By Joseph Ax
(Reuters) – A federal judge on Tuesday said she is taking control of New York’s troubled Rikers Island jail complex away from city officials and appointing an independent official to oversee it, citing a decade of worsening violent and dangerous conditions inside the facility.
In a 77-page decision, U.S. District Judge Laura Taylor Swain in Manhattan said she would select a “remediation manager,” reporting directly to her, who will have broad powers to reform Rikers, including authority to revise the jails’ rules, hire staff and take disciplinary actions against employees who violate policies on the use of force.
“As the record in this case demonstrates, the current rates of use of force, stabbings and slashings, fights, assaults on staff, and in-custody deaths remain extraordinarily high, and there has been no substantial reduction in the risk of harm currently facing those who live and work in the Rikers Island jails,” Swain wrote.
The Legal Aid Society and the law firm Emery Celli Brinckerhoff Abady Ward & Maazel, which represented inmates in the case, said in a statement, “This appointment marks a critical turning point — an overdue acknowledgment that city leadership has proven unable to protect the safety and constitutional rights of incarcerated individuals.”

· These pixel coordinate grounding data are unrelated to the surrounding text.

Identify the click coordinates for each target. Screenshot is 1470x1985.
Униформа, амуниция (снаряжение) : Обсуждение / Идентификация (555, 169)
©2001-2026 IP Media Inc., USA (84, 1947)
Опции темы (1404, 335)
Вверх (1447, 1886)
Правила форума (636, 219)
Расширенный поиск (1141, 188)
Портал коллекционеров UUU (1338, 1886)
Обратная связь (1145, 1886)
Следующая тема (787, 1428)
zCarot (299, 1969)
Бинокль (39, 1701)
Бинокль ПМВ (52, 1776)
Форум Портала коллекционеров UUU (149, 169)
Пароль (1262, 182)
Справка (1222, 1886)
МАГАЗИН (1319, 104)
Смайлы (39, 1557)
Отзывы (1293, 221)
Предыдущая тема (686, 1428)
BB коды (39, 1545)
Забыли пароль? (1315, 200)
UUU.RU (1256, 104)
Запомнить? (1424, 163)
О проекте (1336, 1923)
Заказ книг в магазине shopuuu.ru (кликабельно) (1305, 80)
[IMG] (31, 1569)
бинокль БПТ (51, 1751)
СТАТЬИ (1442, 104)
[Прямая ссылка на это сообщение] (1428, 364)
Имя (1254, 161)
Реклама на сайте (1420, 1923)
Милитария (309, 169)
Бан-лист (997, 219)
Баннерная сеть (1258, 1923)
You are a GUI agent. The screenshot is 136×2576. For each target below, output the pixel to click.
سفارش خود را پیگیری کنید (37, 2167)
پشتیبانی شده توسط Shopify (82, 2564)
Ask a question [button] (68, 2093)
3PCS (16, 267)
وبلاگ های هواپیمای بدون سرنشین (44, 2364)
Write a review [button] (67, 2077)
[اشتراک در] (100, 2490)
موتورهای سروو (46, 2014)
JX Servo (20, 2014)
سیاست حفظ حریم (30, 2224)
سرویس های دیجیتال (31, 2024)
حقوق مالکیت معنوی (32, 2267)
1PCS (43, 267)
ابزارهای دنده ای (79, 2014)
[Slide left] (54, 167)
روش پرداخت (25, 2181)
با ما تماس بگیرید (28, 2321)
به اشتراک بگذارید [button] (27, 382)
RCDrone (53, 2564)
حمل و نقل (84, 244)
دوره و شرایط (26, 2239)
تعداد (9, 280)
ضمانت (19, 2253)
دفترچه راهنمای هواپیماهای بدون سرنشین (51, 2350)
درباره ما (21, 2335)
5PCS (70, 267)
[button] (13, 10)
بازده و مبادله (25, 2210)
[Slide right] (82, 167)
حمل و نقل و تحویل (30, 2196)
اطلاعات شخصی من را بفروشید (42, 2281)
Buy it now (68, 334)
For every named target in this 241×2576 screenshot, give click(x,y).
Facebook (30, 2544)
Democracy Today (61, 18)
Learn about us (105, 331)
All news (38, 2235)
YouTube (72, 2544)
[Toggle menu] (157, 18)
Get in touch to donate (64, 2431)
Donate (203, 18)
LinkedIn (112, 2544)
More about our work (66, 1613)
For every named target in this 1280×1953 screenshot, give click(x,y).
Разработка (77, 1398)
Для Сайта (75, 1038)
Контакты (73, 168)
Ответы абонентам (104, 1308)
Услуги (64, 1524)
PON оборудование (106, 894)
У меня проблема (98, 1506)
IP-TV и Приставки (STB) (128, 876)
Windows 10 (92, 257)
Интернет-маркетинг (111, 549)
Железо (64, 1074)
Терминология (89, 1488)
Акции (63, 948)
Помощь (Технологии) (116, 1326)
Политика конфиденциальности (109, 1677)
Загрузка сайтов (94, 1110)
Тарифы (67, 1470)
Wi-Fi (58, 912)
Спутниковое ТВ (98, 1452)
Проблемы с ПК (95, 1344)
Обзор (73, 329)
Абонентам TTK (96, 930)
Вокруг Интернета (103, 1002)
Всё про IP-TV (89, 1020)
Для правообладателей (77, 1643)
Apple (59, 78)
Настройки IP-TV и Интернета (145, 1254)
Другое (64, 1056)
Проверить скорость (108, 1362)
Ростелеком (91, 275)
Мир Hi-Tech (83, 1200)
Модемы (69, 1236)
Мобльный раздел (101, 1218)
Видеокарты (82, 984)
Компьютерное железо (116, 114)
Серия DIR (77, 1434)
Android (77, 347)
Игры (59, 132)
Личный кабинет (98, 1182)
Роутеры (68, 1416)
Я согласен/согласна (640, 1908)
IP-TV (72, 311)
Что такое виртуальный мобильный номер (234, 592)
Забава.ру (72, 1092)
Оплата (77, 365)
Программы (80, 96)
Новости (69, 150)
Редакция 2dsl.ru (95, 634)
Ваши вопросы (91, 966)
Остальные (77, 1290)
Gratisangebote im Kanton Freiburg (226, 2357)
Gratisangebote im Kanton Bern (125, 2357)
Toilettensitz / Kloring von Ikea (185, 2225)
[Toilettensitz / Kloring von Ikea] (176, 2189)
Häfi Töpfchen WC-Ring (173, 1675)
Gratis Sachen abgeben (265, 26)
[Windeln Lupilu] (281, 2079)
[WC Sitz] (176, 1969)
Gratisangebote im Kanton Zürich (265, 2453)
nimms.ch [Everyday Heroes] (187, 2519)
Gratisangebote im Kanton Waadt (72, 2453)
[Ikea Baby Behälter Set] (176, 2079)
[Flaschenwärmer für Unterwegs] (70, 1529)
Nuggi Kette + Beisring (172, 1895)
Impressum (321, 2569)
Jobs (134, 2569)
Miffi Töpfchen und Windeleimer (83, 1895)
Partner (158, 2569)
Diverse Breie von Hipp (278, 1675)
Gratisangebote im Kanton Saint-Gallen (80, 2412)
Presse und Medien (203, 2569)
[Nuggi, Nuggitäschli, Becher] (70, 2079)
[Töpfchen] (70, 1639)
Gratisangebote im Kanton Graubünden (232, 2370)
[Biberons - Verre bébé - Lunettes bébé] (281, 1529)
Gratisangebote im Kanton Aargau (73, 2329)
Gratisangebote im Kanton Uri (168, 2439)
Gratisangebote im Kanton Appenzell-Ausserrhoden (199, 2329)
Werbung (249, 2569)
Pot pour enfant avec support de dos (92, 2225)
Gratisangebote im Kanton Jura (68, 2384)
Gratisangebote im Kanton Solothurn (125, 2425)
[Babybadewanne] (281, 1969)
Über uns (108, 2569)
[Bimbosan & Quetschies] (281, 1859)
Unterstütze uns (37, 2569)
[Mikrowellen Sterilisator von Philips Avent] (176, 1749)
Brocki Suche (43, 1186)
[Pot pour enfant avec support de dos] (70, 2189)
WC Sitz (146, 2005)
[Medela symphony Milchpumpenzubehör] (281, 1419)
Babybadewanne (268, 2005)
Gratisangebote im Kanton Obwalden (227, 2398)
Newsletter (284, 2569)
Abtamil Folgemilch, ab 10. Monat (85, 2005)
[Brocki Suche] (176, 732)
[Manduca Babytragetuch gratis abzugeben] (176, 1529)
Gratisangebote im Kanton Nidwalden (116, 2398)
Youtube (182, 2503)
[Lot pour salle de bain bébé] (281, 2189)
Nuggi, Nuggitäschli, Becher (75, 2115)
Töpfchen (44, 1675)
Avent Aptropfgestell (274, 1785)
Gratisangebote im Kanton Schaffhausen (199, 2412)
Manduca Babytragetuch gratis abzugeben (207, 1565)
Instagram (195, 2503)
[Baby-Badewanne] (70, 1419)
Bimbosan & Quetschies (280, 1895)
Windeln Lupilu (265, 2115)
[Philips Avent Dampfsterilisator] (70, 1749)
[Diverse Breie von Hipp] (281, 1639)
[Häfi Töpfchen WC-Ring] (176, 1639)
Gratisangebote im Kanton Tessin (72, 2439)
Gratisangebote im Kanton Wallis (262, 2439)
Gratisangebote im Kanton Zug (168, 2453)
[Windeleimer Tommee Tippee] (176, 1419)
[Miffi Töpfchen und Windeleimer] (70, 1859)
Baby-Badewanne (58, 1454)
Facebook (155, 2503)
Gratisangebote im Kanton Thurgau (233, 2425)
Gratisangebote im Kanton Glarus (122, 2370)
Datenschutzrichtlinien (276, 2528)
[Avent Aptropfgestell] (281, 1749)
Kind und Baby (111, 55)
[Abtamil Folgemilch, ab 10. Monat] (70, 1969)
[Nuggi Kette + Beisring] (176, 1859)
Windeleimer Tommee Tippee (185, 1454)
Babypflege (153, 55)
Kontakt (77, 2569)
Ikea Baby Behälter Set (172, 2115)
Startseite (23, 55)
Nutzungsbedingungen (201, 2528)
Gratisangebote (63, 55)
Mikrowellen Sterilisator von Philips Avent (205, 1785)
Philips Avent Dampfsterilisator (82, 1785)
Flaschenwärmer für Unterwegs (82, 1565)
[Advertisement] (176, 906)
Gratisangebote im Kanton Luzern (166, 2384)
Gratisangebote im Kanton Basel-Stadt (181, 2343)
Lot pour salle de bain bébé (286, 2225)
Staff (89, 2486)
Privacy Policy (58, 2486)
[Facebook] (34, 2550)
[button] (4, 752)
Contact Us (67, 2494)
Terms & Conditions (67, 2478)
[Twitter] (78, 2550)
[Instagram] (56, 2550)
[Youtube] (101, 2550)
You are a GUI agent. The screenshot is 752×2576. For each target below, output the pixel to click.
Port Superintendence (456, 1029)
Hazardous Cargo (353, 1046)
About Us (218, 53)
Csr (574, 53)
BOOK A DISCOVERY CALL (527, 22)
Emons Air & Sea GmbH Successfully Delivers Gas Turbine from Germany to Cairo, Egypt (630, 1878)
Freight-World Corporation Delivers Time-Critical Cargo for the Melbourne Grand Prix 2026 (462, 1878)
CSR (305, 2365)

Speaking to reporters after an event on Tuesday, Mayor Eric Adams noted that the problems at Rikers have been decades in the making and said he had taken steps, including appointing a new corrections commissioner in 2023, to improve conditions at the complex.
“I’m going to follow whatever rules she puts in place, because she has the authority to do so,” he said of Swain’s decision.
Tuesday’s ruling comes six months after Swain found the city and its Department of Correction in contempt of 18 provisions of court orders designed to improve the violent conditions facing inmates and staff.
The city agreed in 2015 to have a court-appointed monitor keep tabs on Rikers and issue regular reports on its conditions, part of a consent decree to settle a class-action lawsuit.
There were 6,784 incidents of use of force at Rikers in 2023, up from 4,652 in 2016, and 33 people have died in custody since 2022, according to figures the judge cited in November.
Rikers housed more than 6,000 inmates as of mid-2023, one-fifth of whom suffered from serious mental illness, according to an investigation that year by the city comptroller’s office.
The City Council has previously approved a plan to close Rikers by 2027 and open four new city jails elsewhere, but the city is not on track to complete the new facilities by the deadline.